In a previously unexamined segment of cell phone video unearthed the week of Grant's death on Jan. 1, an officer appears to walk up to a man who is standing against the wall at the Fruitvale BART station and strike that man with his right hand. Some have called the blow an unprovoked punch, and BART officials responded by announcing a new investigation.
Grant died early New Year's Day when now-former BART police Officer Johannes Mehserle, responding with four other officers to reports of a fight on a train, shot and killed Grant as the Hayward resident lay face down and restrained by another officer. BART police investigated the incident for just under two weeks and turned their findings over to Alameda County District Attorney Tom Orloff's office. Orloff charged Mehserle with second-degree murder.
At no time during that initial investigation did any witnesses or officers raise a complaint about any officer other than Mehserle using unreasonable force, BART spokesman Linton Johnson said.
Civil rights attorney John Burris, who is representing Grant's family in a $25 million suit against BART, said witnesses he interviewed in the days immediately following the shooting had described the officer in question as punching Grant several times, as well as using "rough language," threatening people and possibly using racial slurs.
BART has declined to identify any of the officers present at the shooting besides Mehserle, citing a request from Orloff's office.

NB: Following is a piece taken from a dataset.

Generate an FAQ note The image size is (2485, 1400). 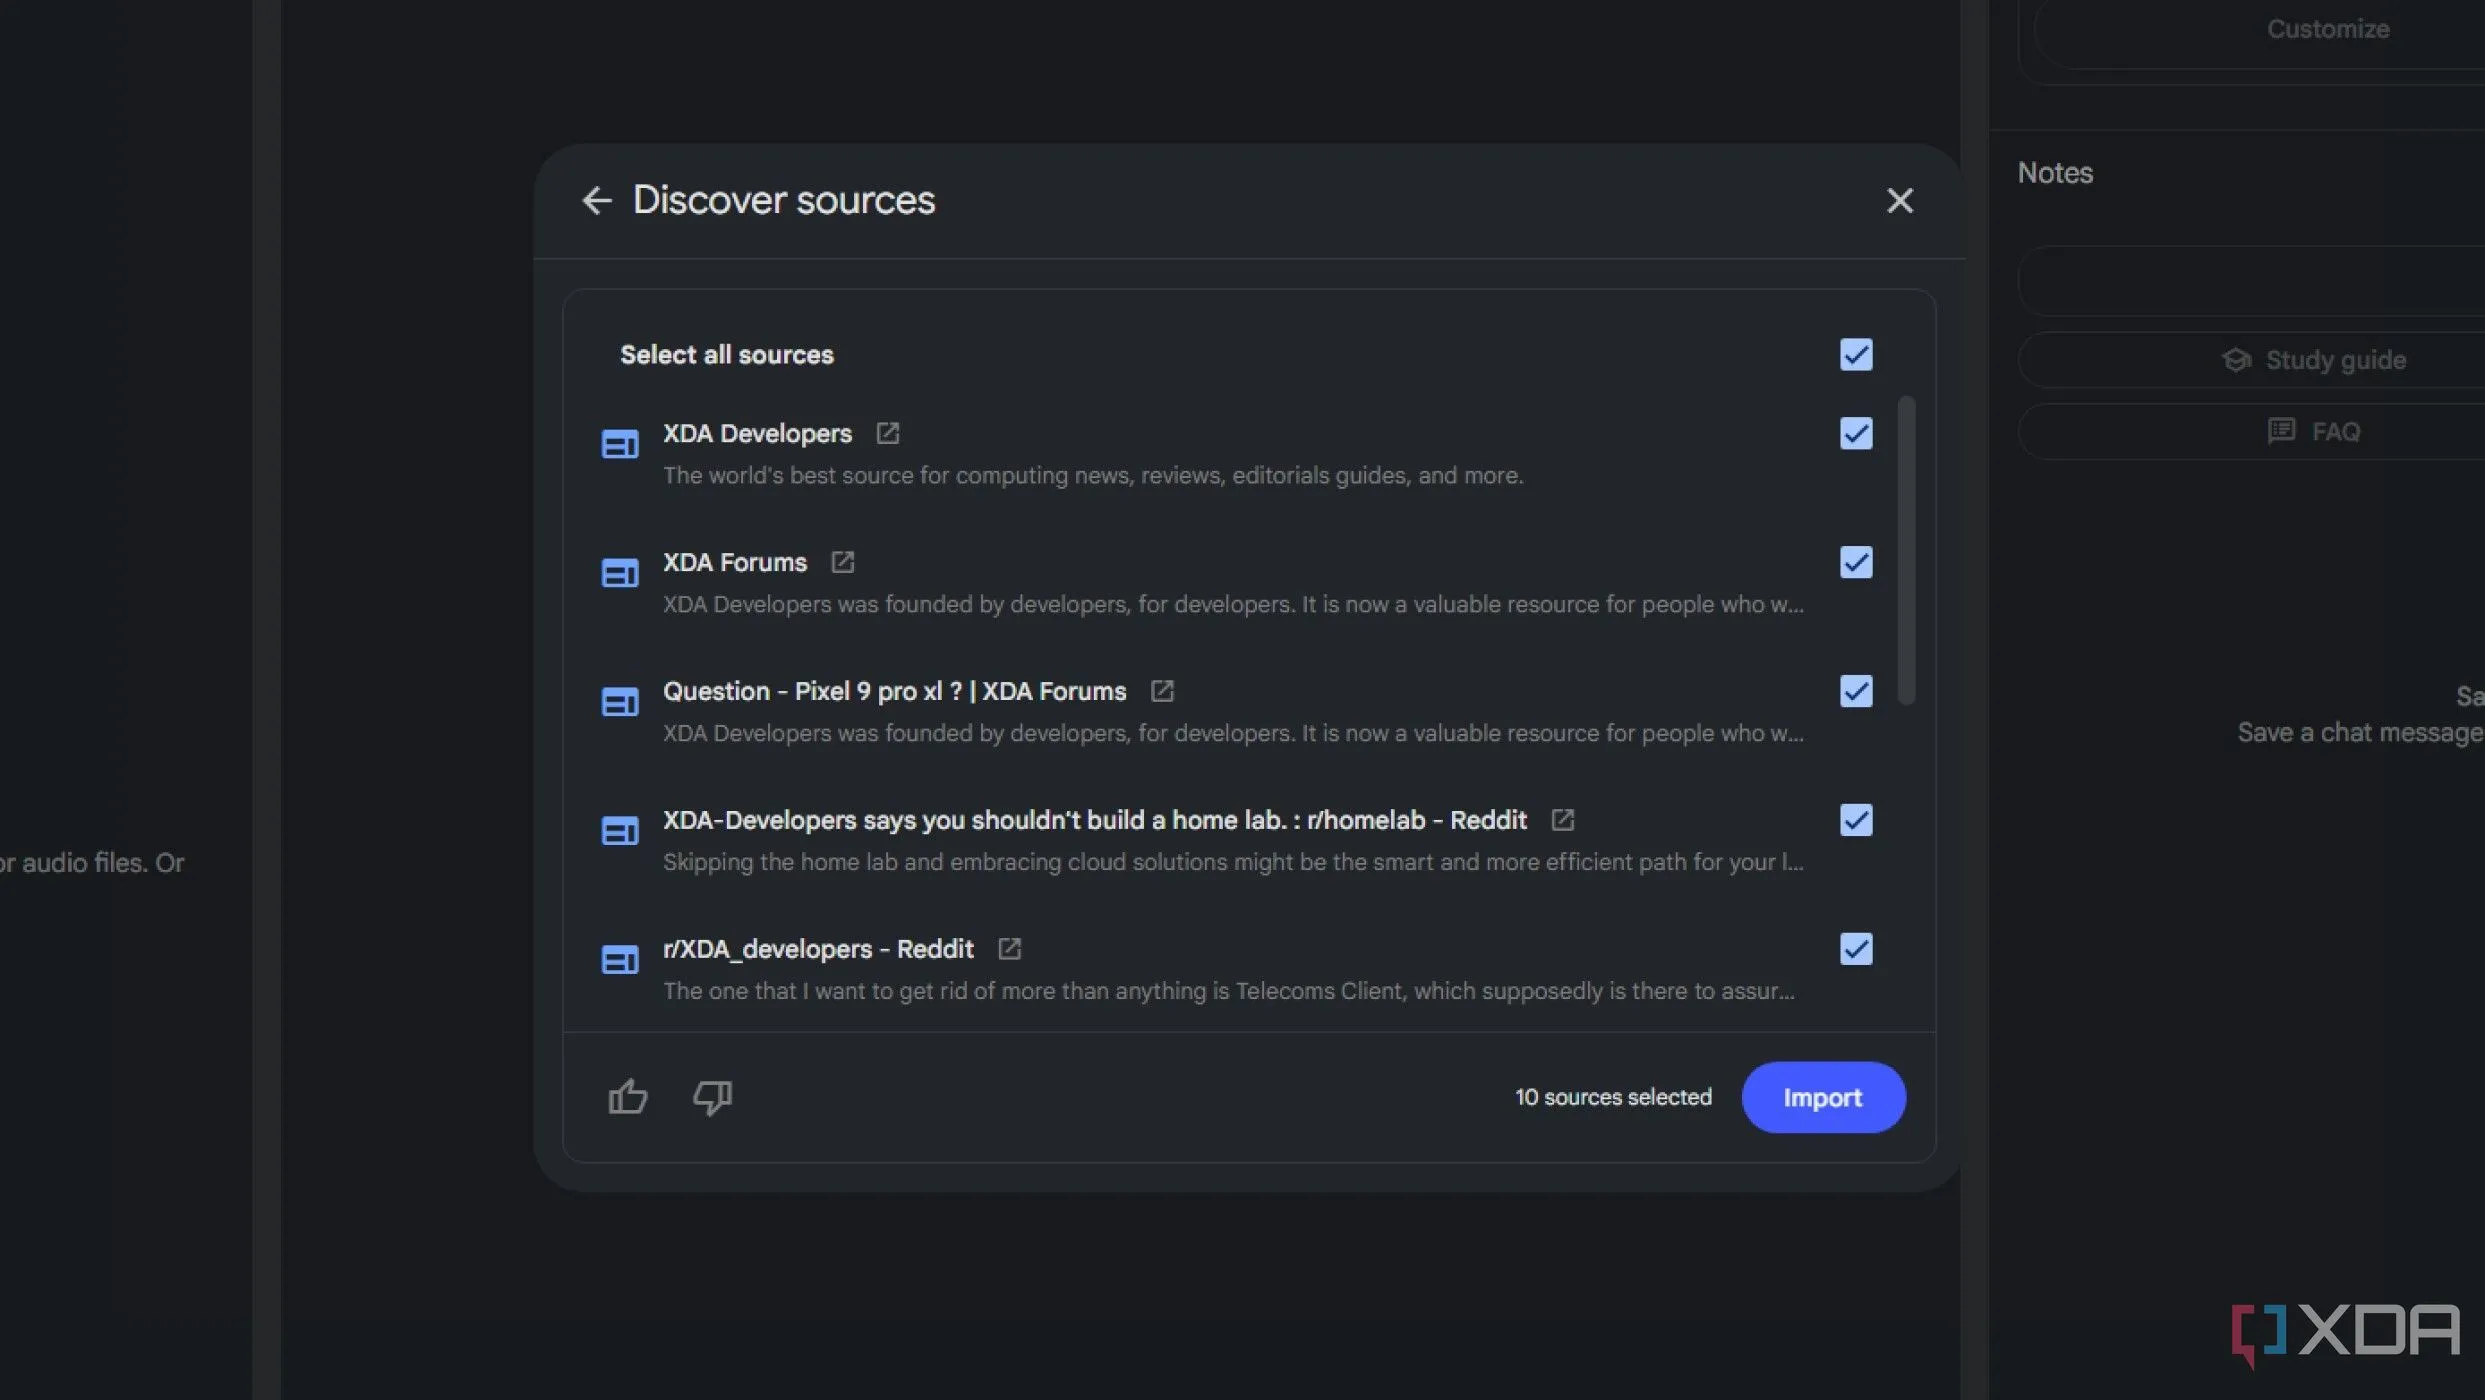coord(2315,432)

"I take this new allegation of police use of unreasonable force extremely seriously," BART General Manager Dorothy Dugger said in a statement Saturday. "As we said when we completed our preliminary investigation and delivered that to the district attorney, this remains an ongoing investigation."

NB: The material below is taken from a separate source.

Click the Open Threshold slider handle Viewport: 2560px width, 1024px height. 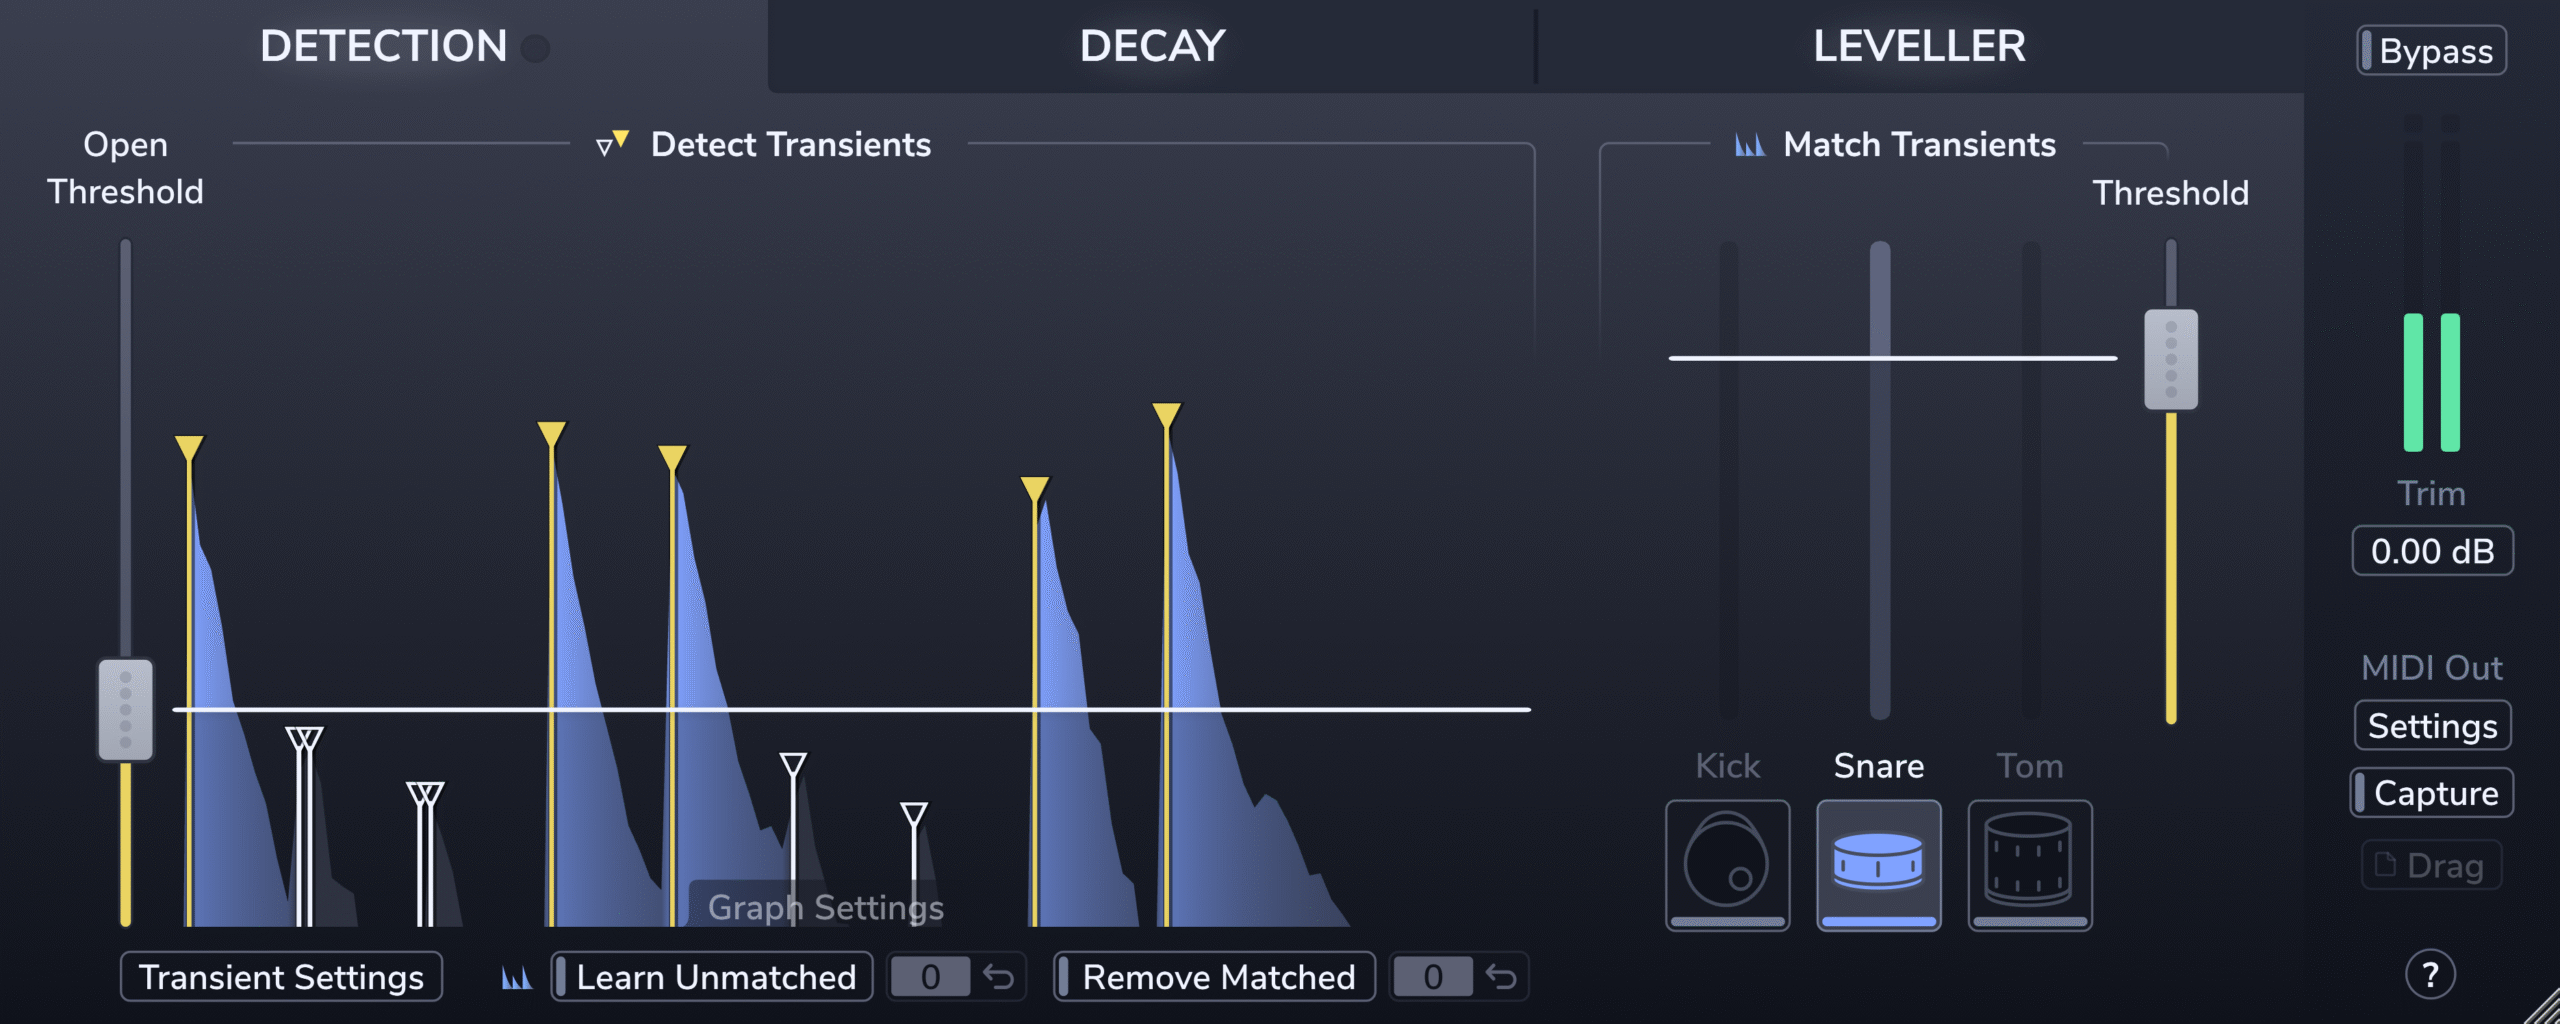(x=125, y=710)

Burris said the man being struck in the video is Grant. BART could neither confirm nor deny that Sunday.
Whoever it is, the blow appears to be unprovoked but could be lacking context in the video, according to Bob Talbot, a professor at the University of San Francisco School of Law.
"Police are allowed to use reasonable force to make a lawful arrest. That could have existed if they had probable cause to make an arrest," he said. "Reasonable force only, though: if you move past that and use excessive force, you commit a crime. And how we define reasonable force will always change depending on the circumstances. That's why you watch a video. But in that video you catch things out of context, and you can't be 100 percent sure."
The video does not show, for example, what the man is doing with his hands just before the officer strikes him, Talbot said.
"I can't see any self-defense in there," he said. "It didn't look like he was going for a weapon, but I sure couldn't see it from my screen. It's a little fuzzy, but didn't look like anything."
Some news reports have speculated that Orloff could be holding off on charges against the officer to encourage that officer to testify at Mehserle's trial.
"I don't know what (the officer) has said, in terms of what he observed Mehserle doing," Burris said.
"That may be an issue the DA has to deal with. The DA could very well give him immunity in exchange for his testimony. That's a tough call," Burris said. "Oscar's family thinks the man should be prosecuted but don't want to do anything that would hinder the murder charge against Mehserle. They would want anything that gets Mehserle prosecuted and convicted for murder. Any witnesses that support that would be important."